Security Content Automation Protocol (SCAP) is a multi-purpose framework of specifications that supports automated configuration, vulnerability and patch checking, technical control compliance activities, and security measurement.

OpenSCAP has received a NIST certification for its support of SCAP 1.2.

OpenSCAP workflow

oscap NIS-certified command line scanner.

OpenSCAP with Ansible

Ansible

To assist with integrating configuration compliance into your existing Ansible workflow, OpenSCAP generates remediations for use with Ansible. The remediations are generated in a form of Ansible playbooks, either based on profiles or based on scan results.

A playbook based on a SCAP Security Guide (SSG) profile contains fixes for all rules, and the system is remediated according to the profile regardless of the state of the machine. On the other hand, playbooks based on scan results contain only fixes for rules that failed during an evaluation.

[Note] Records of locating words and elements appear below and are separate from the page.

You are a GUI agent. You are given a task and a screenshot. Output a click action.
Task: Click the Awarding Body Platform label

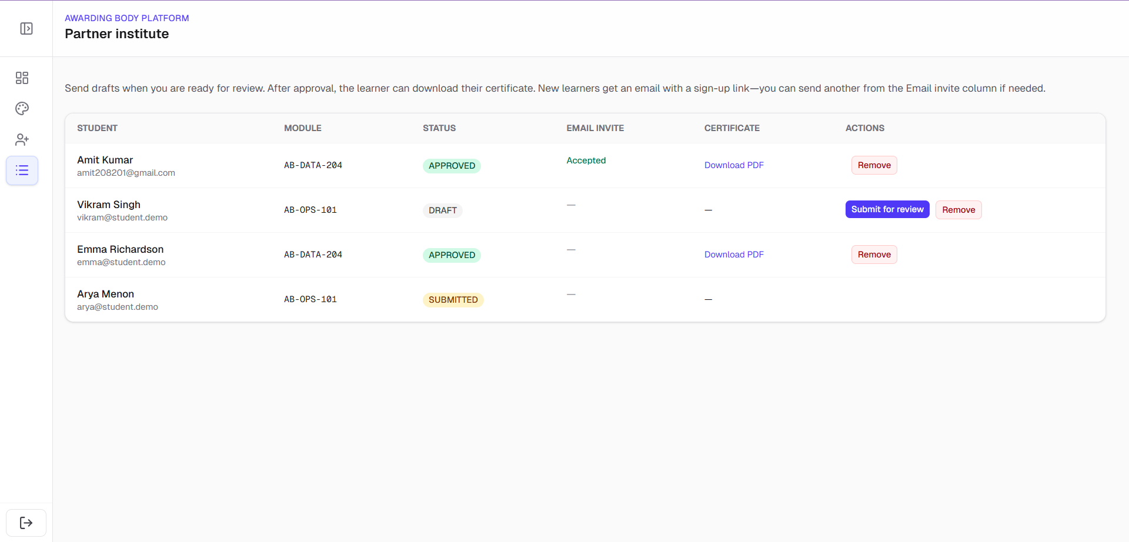coord(126,18)
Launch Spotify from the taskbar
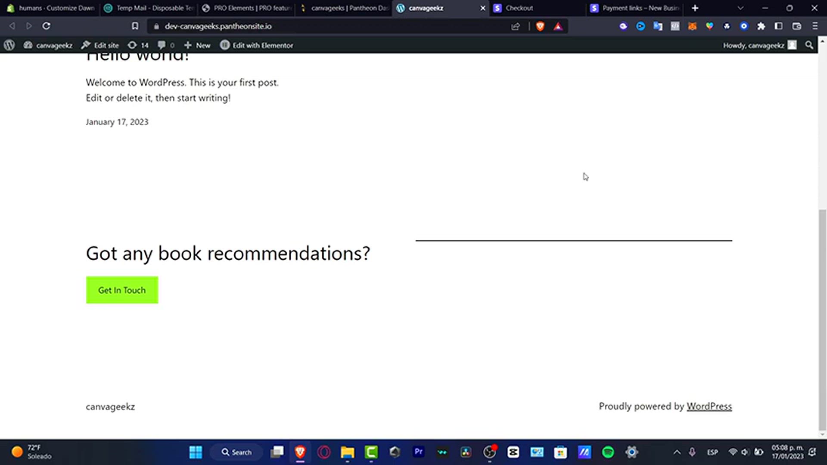The width and height of the screenshot is (827, 465). (608, 452)
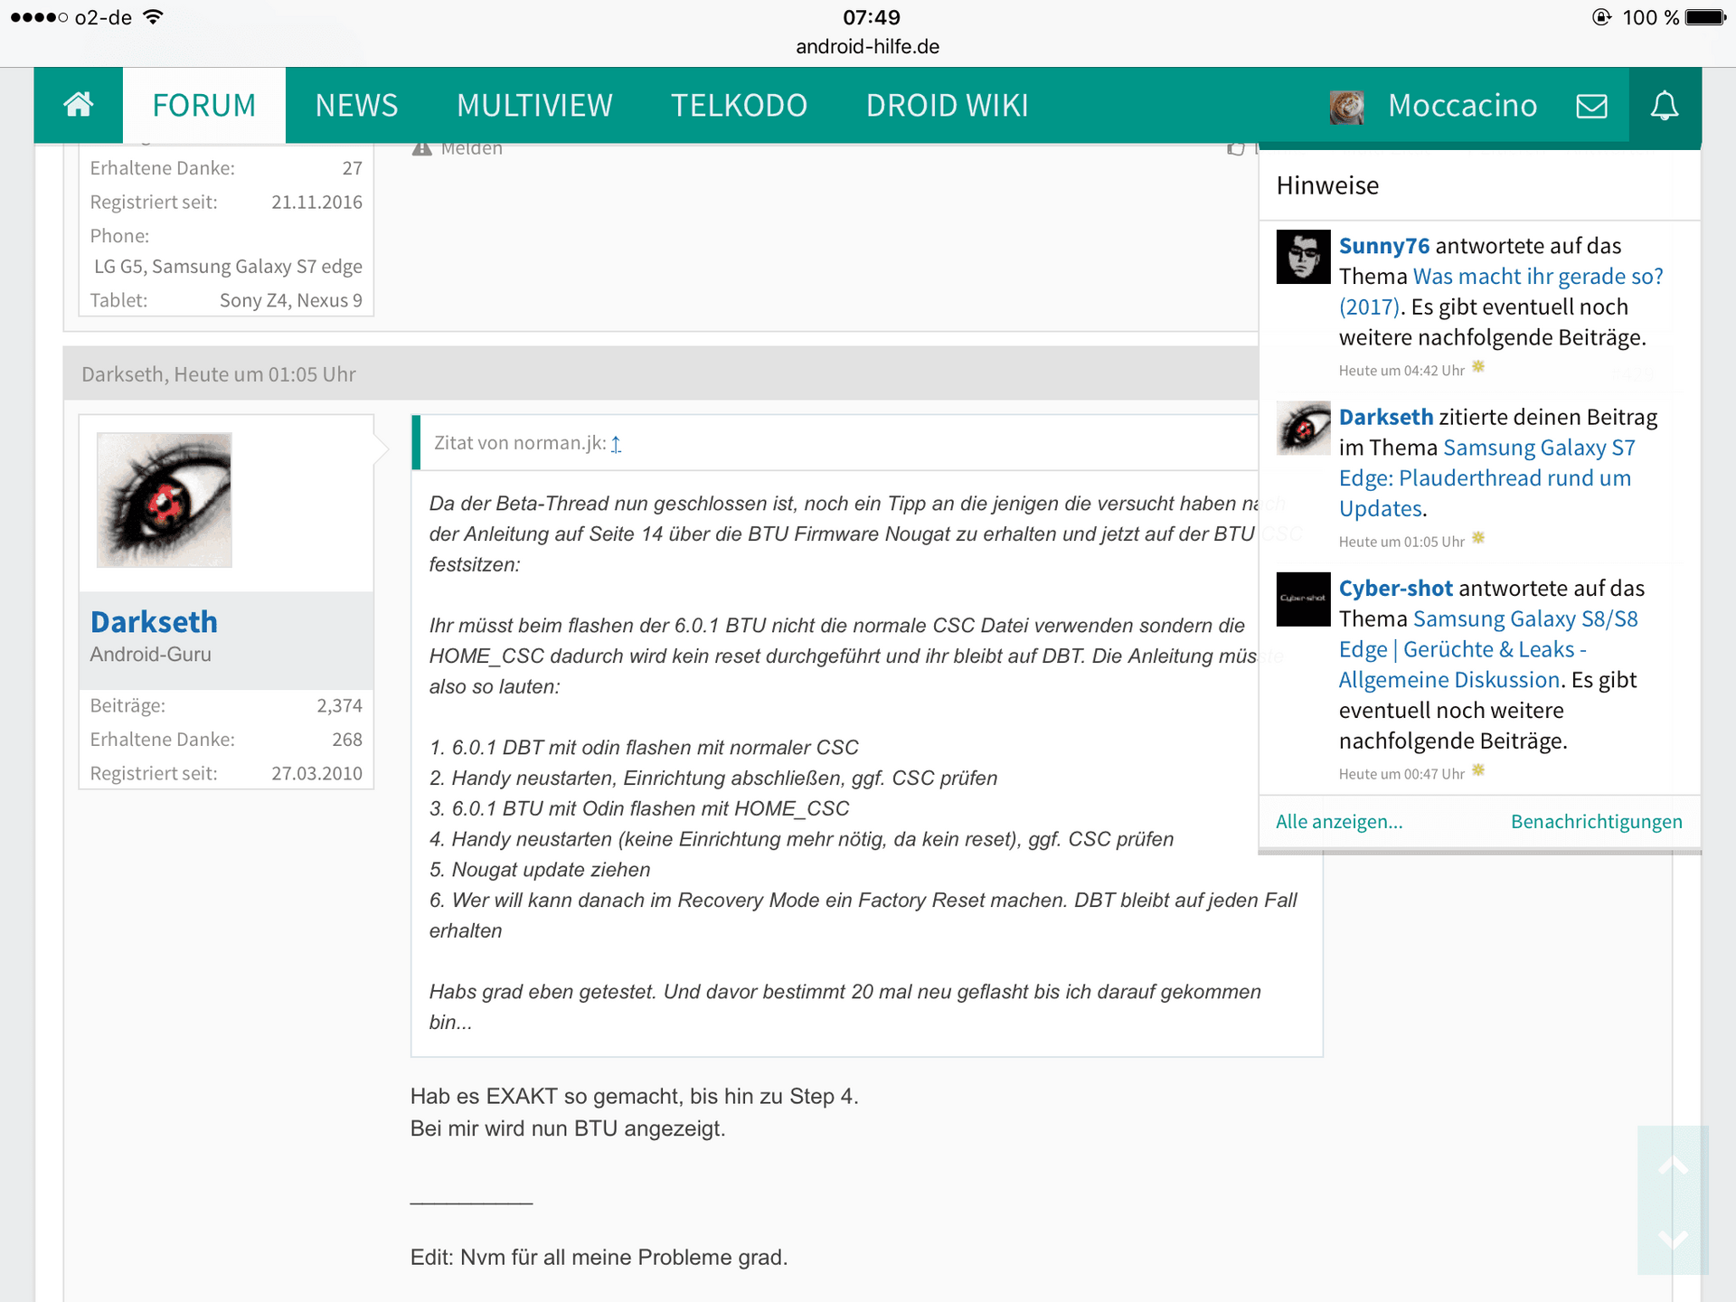The width and height of the screenshot is (1736, 1302).
Task: Open the MULTIVIEW section
Action: [x=534, y=106]
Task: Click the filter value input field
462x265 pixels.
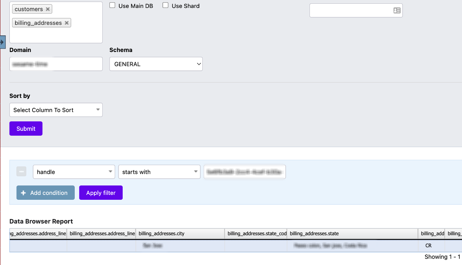Action: 245,172
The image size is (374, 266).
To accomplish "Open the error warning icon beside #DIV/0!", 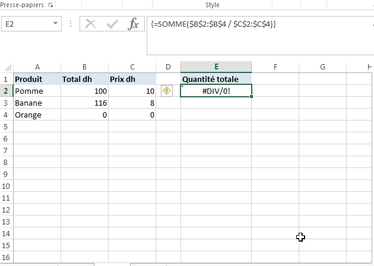I will pos(167,91).
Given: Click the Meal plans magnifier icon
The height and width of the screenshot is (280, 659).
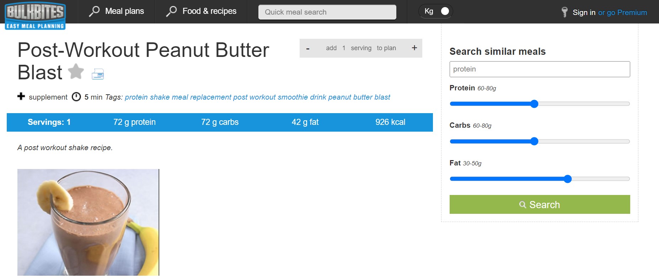Looking at the screenshot, I should click(x=94, y=11).
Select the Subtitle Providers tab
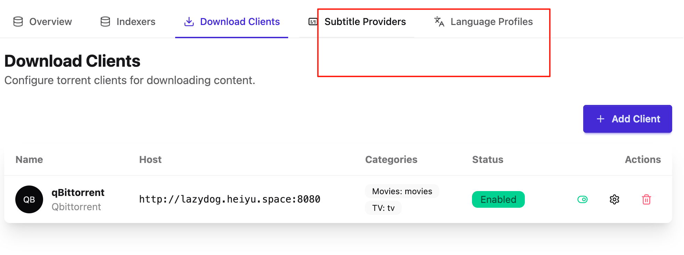 click(357, 22)
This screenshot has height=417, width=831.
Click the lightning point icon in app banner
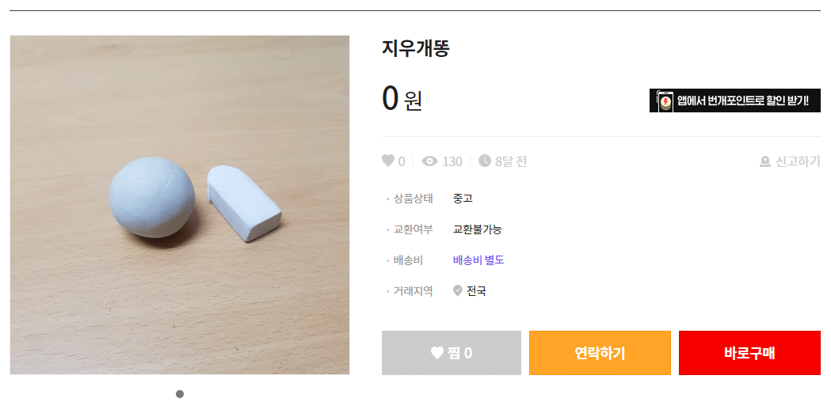(664, 101)

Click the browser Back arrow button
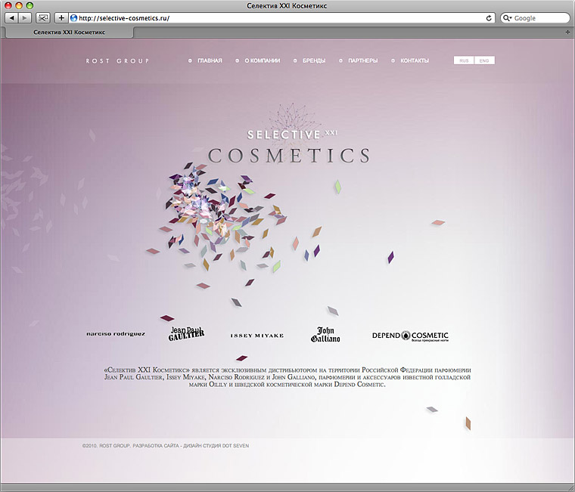[12, 17]
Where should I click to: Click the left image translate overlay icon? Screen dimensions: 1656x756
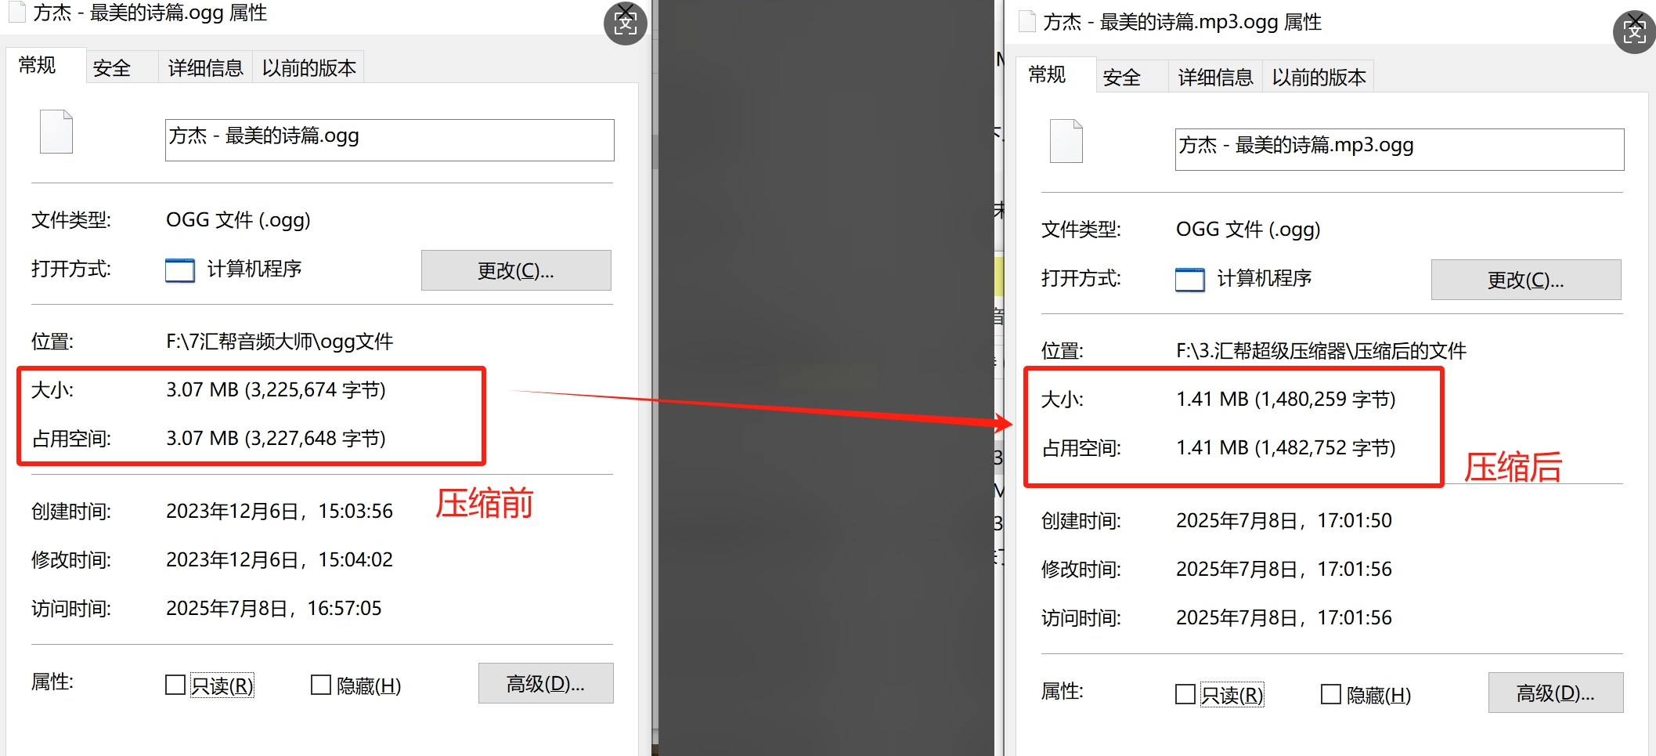click(x=626, y=24)
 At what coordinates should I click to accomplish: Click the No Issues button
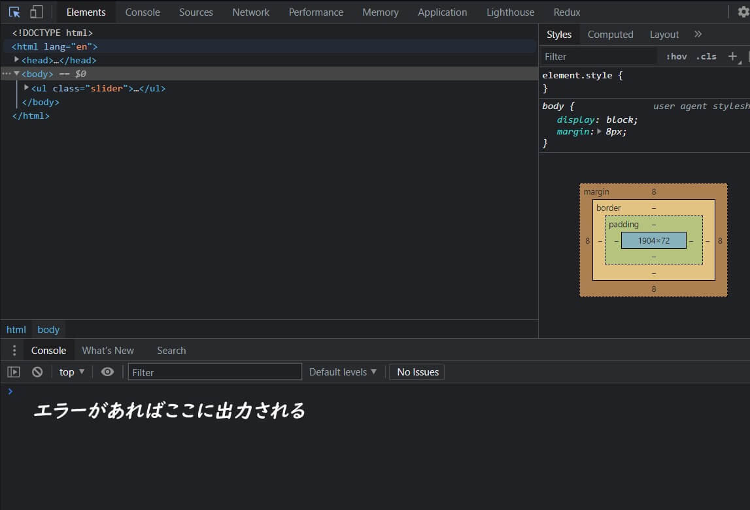[417, 372]
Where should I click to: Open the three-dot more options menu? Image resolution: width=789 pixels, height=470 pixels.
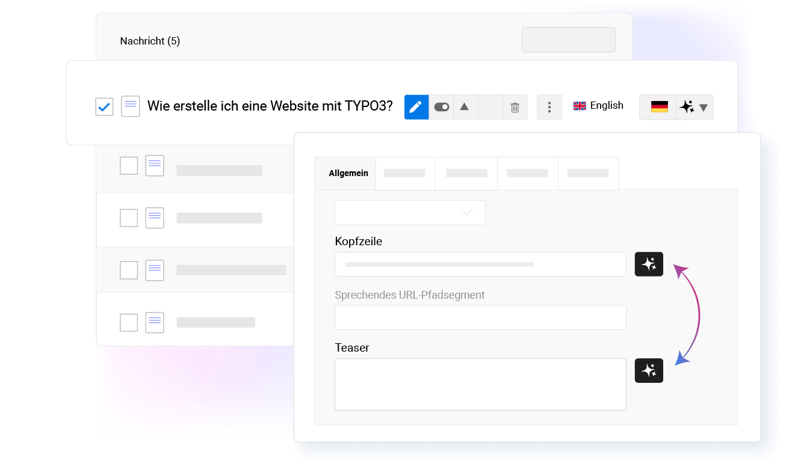point(549,107)
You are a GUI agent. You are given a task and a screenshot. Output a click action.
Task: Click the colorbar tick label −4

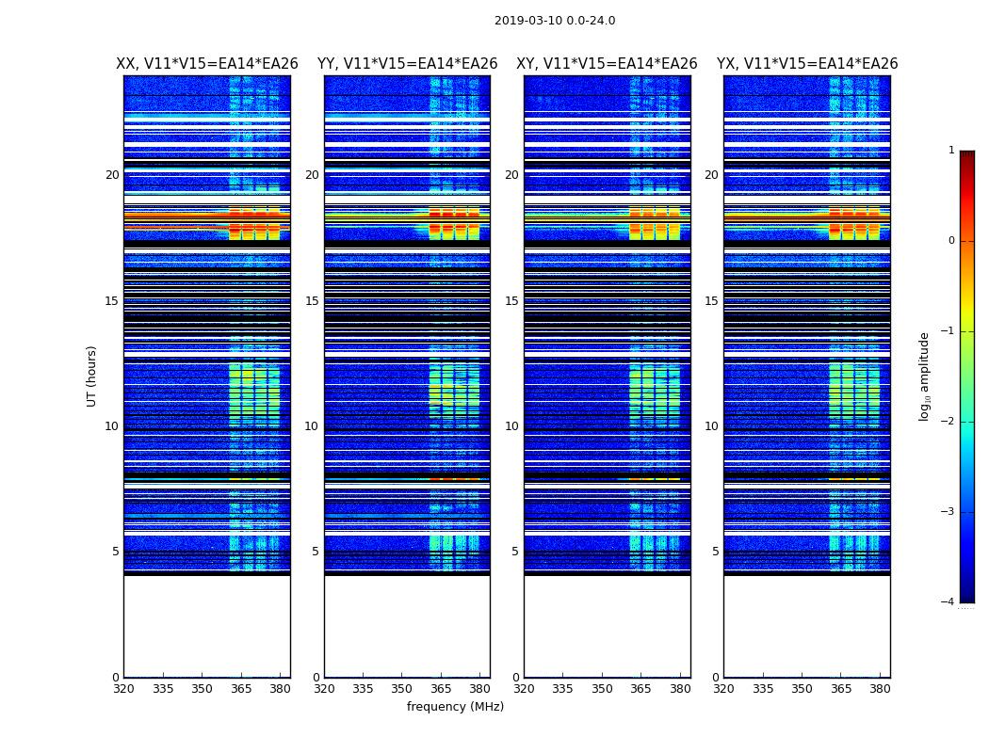point(950,602)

Tasks contained in playbooks are tagged with the same metadata as rules in an Extensible Configuration Checklist Description Format (XCCDF) file. These tags refer to rule ID, strategy, complexity, disruption, and references, and they can be used to filter the tasks to apply.

Text form the paragraph above is excerpt from Red Hat 7.7 Using OpenSCAP with Ansible


Introduction to Ansible collections

Ansible collections, the future of Ansible content delivery

Ganesh Nalawade, Abhijeet Kasurde | Red Hat

FOSDEM session info

Ansible

A Closer Look at Collections

An Ansible Content Collection can be described as a package format for Ansible content: Ansible Collection

This format has a simple, predictable data structure, with a straightforward definition:

  • docs/: local documentation for the collection
  • galaxy.yml: source data for the MANIFEST.json that will be part of the collection package
  • playbooks/: playbooks reside here
    • tasks/: this holds ‘task list files’ for include_tasks/import_tasks usage
  • plugins/: all ansible plugins and modules go here, each in its own subdir
  • roles/: directory for ansible roles
  • tests/: tests for the collection’s content

Interacting with Collections

In addition to downloading collections through the browser, the ansible-galaxy command line utility has been updated to manage collections, providing much of the same functionality as has always been present to manage, create and consume roles. For example, ansible-galaxy collection init can be used to create a starting point for a new user created collection.

Where to Find Collections

With the launch of Red Hat Ansible Automation Platform, Automation Hub will be the source for certified collections. Additionally, collections creators can also package and distribute content on Ansible Galaxy. Ultimately, it is up to the creator to decide the delivery mechanism for their content, with Automation Hub being the only source for Red Hat Certified Collections. Find more information regarding obtaining certified collections from Automation Hub here.

Why Collections?

  • Multiple roles with dependencies
    • Maintain version dependencies across roles and Ansible versions
  • Difficult distribution of non-role content
  • Plugin/role name collisions
  • Difficult to do code-sharing for most plugins

Designing for Failure ‘rm -rf /’

Fault Injection, Circuit Breakers and Fast Recovery

Walter Heck

FOSDEM session info

Design for failure?

Initial reaction is counter intuitive. “We’re building something that works …”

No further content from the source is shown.